On one hand, it’s unlikely that he’ll deliver an implicit rebuke to his brother and his administration, all the key figures of which continue to argue to this day that the world is still better off for the war having taken place. What’s more, the imperatives of GOP politics push candidates toward tough talk and a refusal to admit that any Republican administration ever made a mistake about anything.
Yet at the same time, there are some prominent Republicans who don’t accept that line. Talk-show host Laura Ingraham said: “You can’t still think that going into Iraq, now, as a sane human being, was the right thing to do.” Byron York wrote: “If Jeb Bush sticks to his position — that he would still authorize war knowing what we know today — it will represent a step backward for the Republican Party.”
And this isn’t a rare opinion among Republicans generally. This poll taken last year found Republicans evenly split on the question, with 46 percent saying the war was worth it and 44 percent saying it wasn’t. If you ask the question by mentioning the cost in money and lives, over 60 percent of Republicans say it wasn’t worth it.
Every Republican candidate is pulled in two directions: do they admit what most Americans and even most Republicans believe, or do they keep up their support for a war that a GOP president launched and that the whole party invested itself in? At the moment, the only GOP candidate who has said it was a mistake is Rand Paul.
Does Bush have a way out? He may well continue to evade. He may say that we wouldn’t have invaded had we known there were no weapons of mass destruction because there wouldn’t have been enough support in Congress for the authorization, as a way of avoiding the question of whether we should have invaded had we known that. The former is a (probably) accurate assessment of the political environment at the time, but it tells us nothing about the candidate’s own perspective and what he’s learned in the time since.

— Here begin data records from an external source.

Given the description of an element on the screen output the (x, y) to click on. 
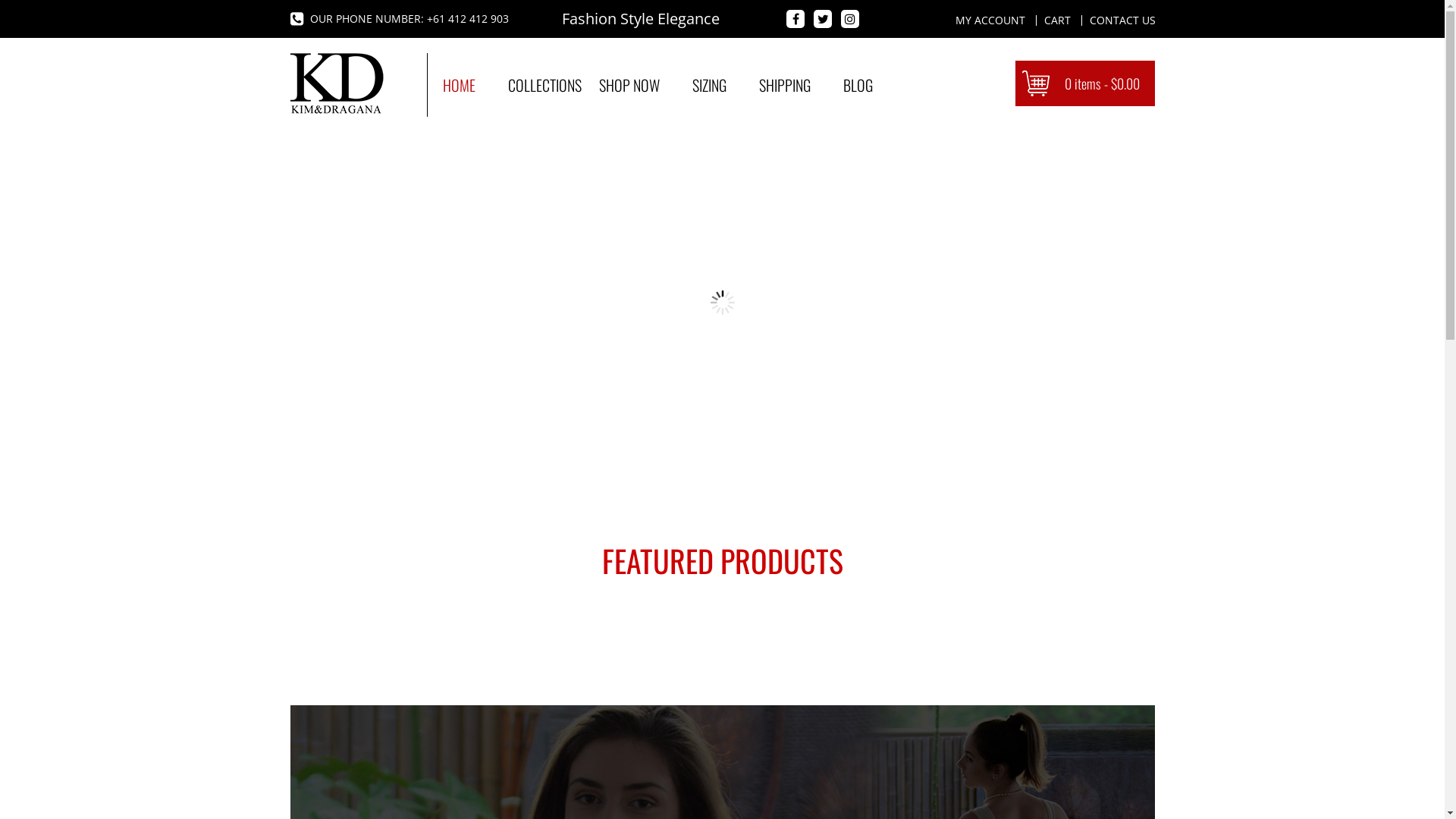
CART Element type: text (1056, 20)
CONTACT US Element type: text (1121, 20)
SHOP NOW Element type: text (628, 84)
SHIPPING Element type: text (784, 84)
MY ACCOUNT Element type: text (990, 20)
+61 412 412 903 Element type: text (467, 18)
SKIP TO CONTENT Element type: text (441, 76)
0 items - $0.00 Element type: text (1084, 83)
COLLECTIONS Element type: text (536, 84)
SIZING Element type: text (708, 84)
HOME Element type: text (458, 84)
BLOG Element type: text (858, 84)
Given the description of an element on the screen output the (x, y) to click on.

Because of who his brother is, it was to be expected that Bush would be the first to confront this question. But now that it has happened, all the candidates are likely to be asked — including Hillary Clinton. There was no more damaging issue to Clinton in 2008 than her vote to authorize the war. Barack Obama was in the same place as the Democratic electorate at the time, but she struggled to explain why she gave George W. Bush permission to embark on such a disastrous course (today she says she was reluctant to say the war was a mistake while there were still troops there fighting, but now admits that the war, and her vote in favor of it, were wrong). And she could well find herself in conflict with Democratic voters again.
Much attention has been paid to her supposed recent moves to the left, but all of that has occurred on issues like same-sex marriage and immigration, where she was always roughly in line with Democrats and has shifted with them as the whole party has moved left. Foreign policy, on the other hand, is the area where Clinton has been more conservative throughout her career, a hawk in a party dominated by doves. There may well be foreign policy issues that come up between now and next November — on Iran, Syria, or anyplace else — where she takes a position at odds with liberal Democrats. That could be a genuine problem for her. But it probably won’t amount to as big a problem as Jeb Bush now faces.